Steve wanted nothing more than to hug her, but he merely breathed deep. “No. I’m hurt, but I couldn’t hate you, Tess, ever. You tried to warn me over and over, I think, but I never wanted to pay attention.”

“Warn you about what?” she said. He saw her eyes were puffy and her mascara was smeared all over the tops of her cheeks.

“That you weren’t attracted to me.”

“Oh, Steve,” she moaned. “You dummy. I am attracted to you. I love you. I told you that. It took me a while to realize it, but I do. God, I love you. But can’t you see it won’t work? We’re never coming back, and even if we were, even if we’d never left, you don’t really know how I can be. I’m not good for you. You thought it was you, but it’s not. It’s me.”

“ ‘Not you  . . . It’s me,’ ” Steve repeated, as vacantly as he could. “I think I heard that in a show once.” She had her legs drawn up, and the silver chain made a loop between her neck and the pendant, which rested on her knees. All the hard work he’d done last summer had gone into that gift. He got up, suddenly filled with spite, remembering Evan and the dark look he’d gotten from him. Now she was wearing his necklace while going out with that asshole. He felt short of breath.

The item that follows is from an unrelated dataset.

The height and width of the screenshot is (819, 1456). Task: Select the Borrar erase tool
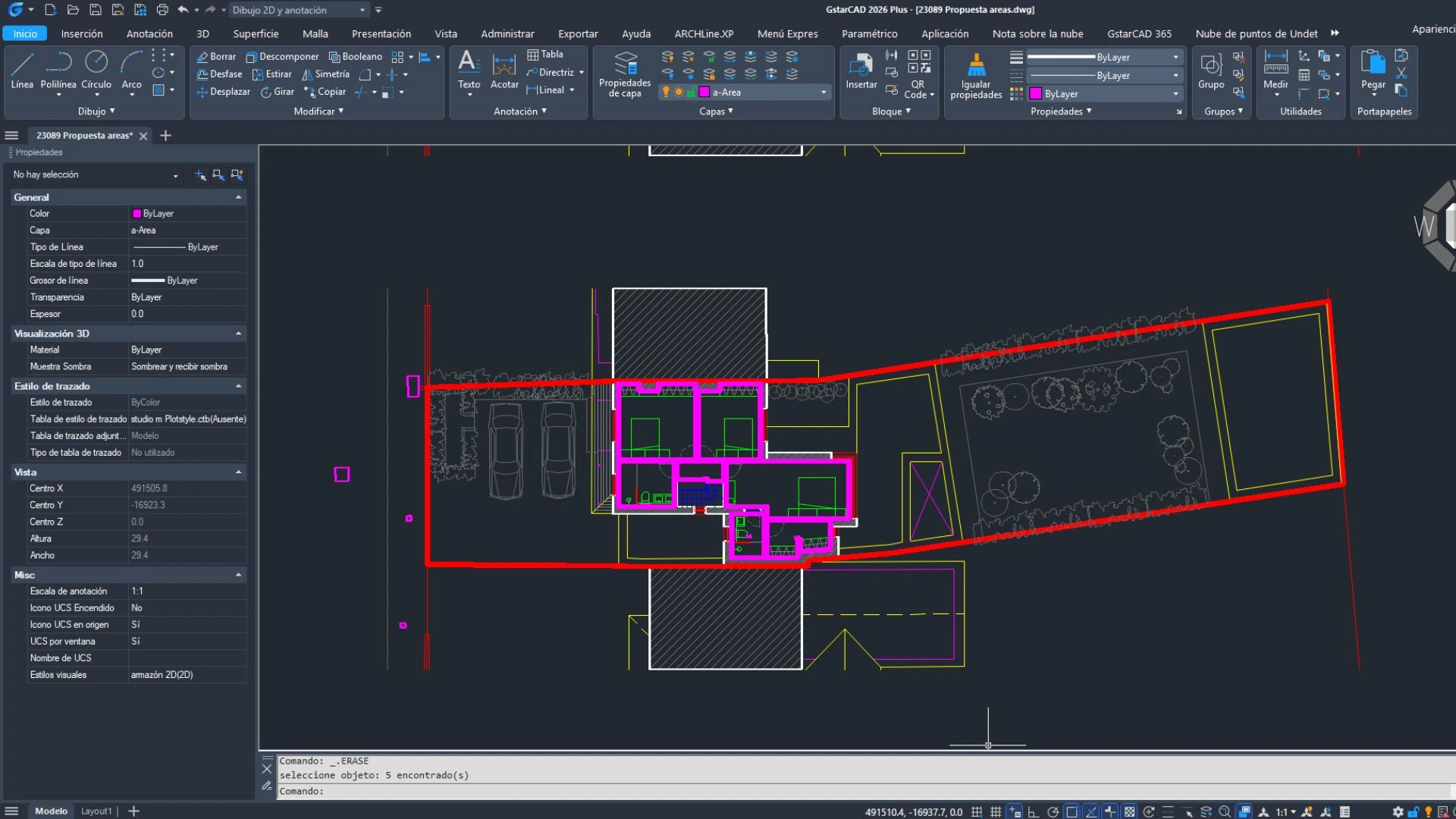click(217, 56)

“We both need to see other people,” said Tess. She glanced up and smiled through her tears, oblivious to his growing rage. “Look at you. You’re gorgeous. You’ll find other girls, Steve.”

“You say we need to see other people? Well, not me, Tess. Not me. I don’t hate you, but I’m goddamn sorry we ever met.” He turned and stomped away, and she renewed her sobs behind him.

* * *

He and Mary walked the town streets in silence. After half an hour, she got visibly bored and pulled him into a curio shop on the main drag. He looked over some cheap pewter figurines of wizards and dragons, and finding he had no stomach for them, went out and sat in a bench on the sidewalk.

At the end of two hours, they went back. The school day was over and the grounds were deserted. Jack and Keith drove up in high spirits but soon read the mood. Half an hour later, in the hills above Medford, Jack caught Steve’s eye in his rearview mirror. “You know what you need, buddy?” he said solemnly.

“What?”

“You. Need. Some. Saaab-bath!” Keith smacked the seat and chanted, “Sabbath! Sabbath! Sabbath!” Jack put in the cassette and cranked “Paranoid,” and he and Keith sang along, loud and offkey. Mary shook her head, but after half a minute, she was doing it too. By the time “Iron Man” came on, the sun blazing straight through the hills out of the west, they were all singing themselves hoarse.